[Begin]
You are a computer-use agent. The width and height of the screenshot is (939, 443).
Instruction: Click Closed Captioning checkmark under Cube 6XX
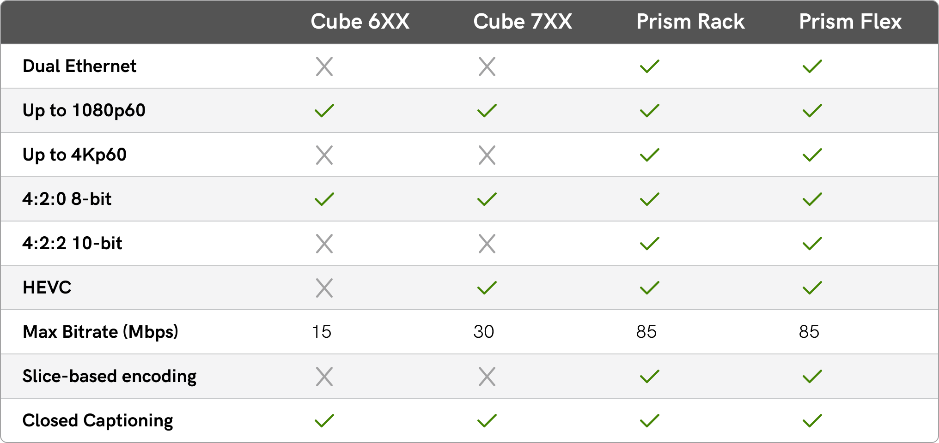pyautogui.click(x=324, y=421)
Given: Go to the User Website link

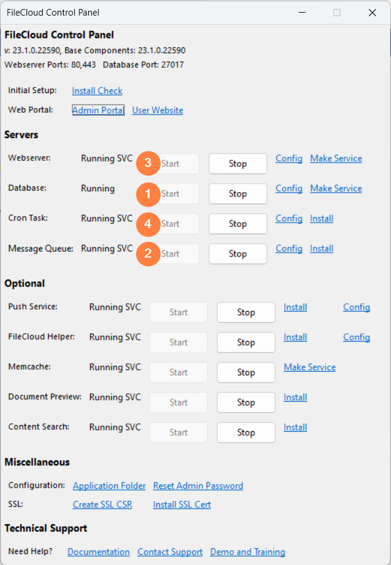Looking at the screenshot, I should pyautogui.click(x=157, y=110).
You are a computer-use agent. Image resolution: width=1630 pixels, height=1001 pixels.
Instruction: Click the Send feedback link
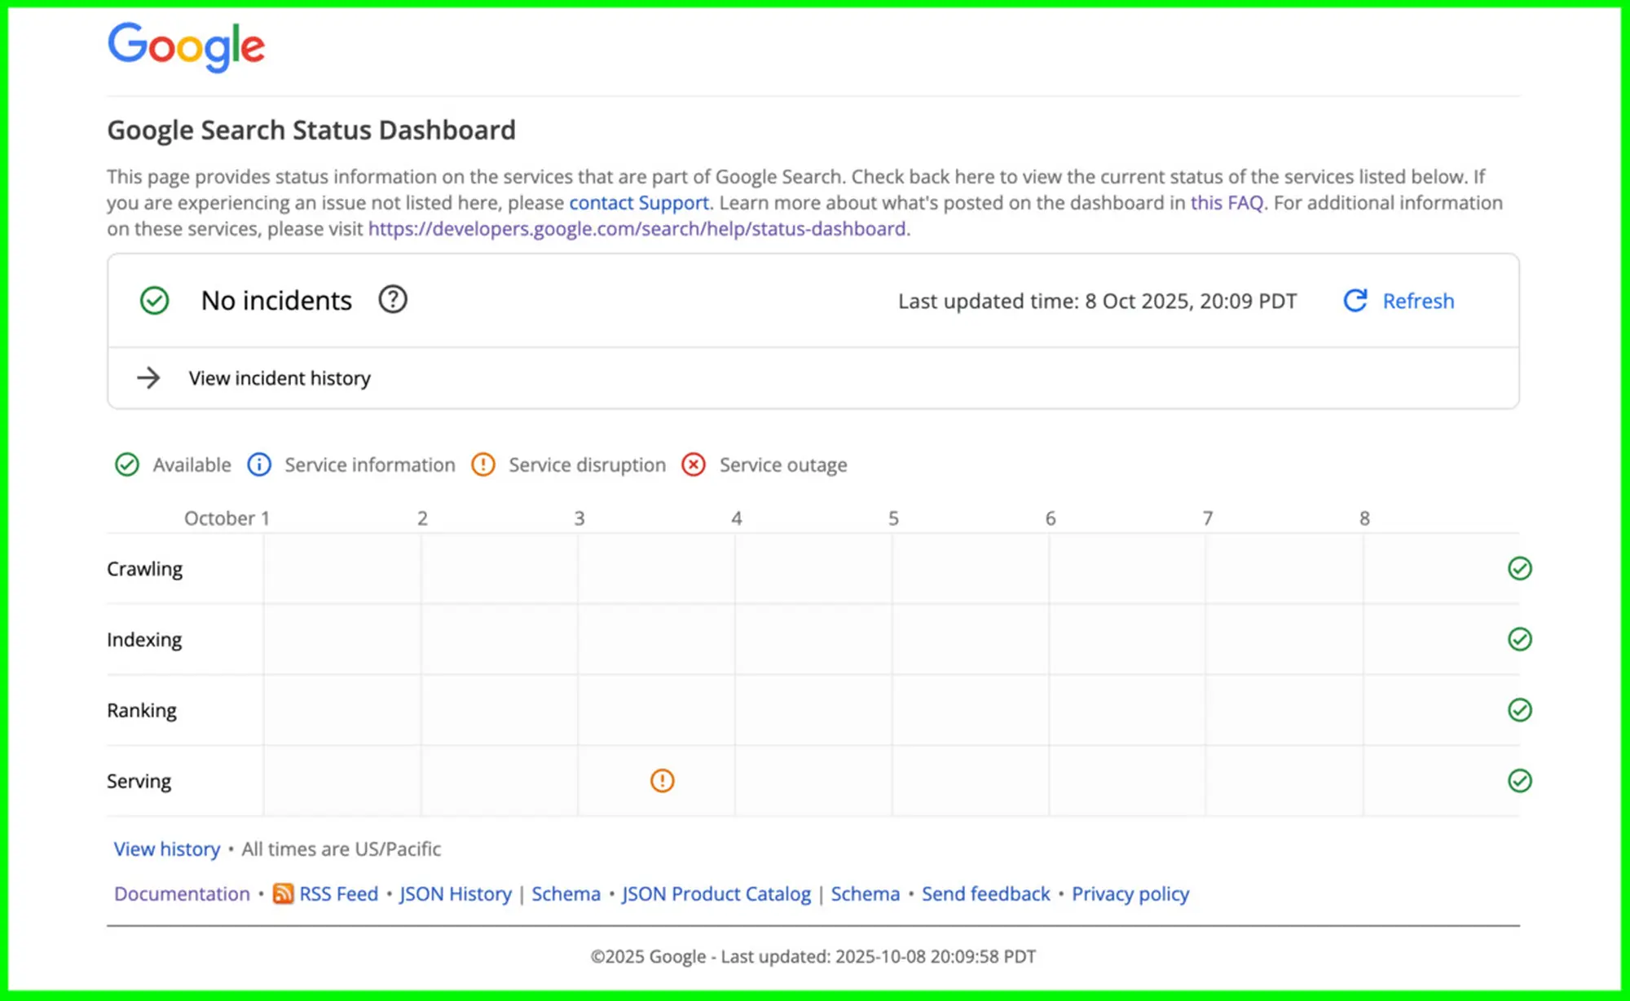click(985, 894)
[End]
**WORK INSTRUCTIONS:** Can you update all the records above by replacing each "computer-use agent" with "screen automation assistant", keeping everything else unchanged and omitting the pictures from your answer?

**IN RESPONSE:**
You are a screen automation assistant. The width and height of the screenshot is (939, 443).
Instruction: Click Closed Captioning checkmark under Cube 6XX
pyautogui.click(x=324, y=421)
Given: Go to the User Website link

Looking at the screenshot, I should pyautogui.click(x=157, y=110).
You are a screen automation assistant. Image resolution: width=1630 pixels, height=1001 pixels.
Instruction: Click the Send feedback link
click(985, 894)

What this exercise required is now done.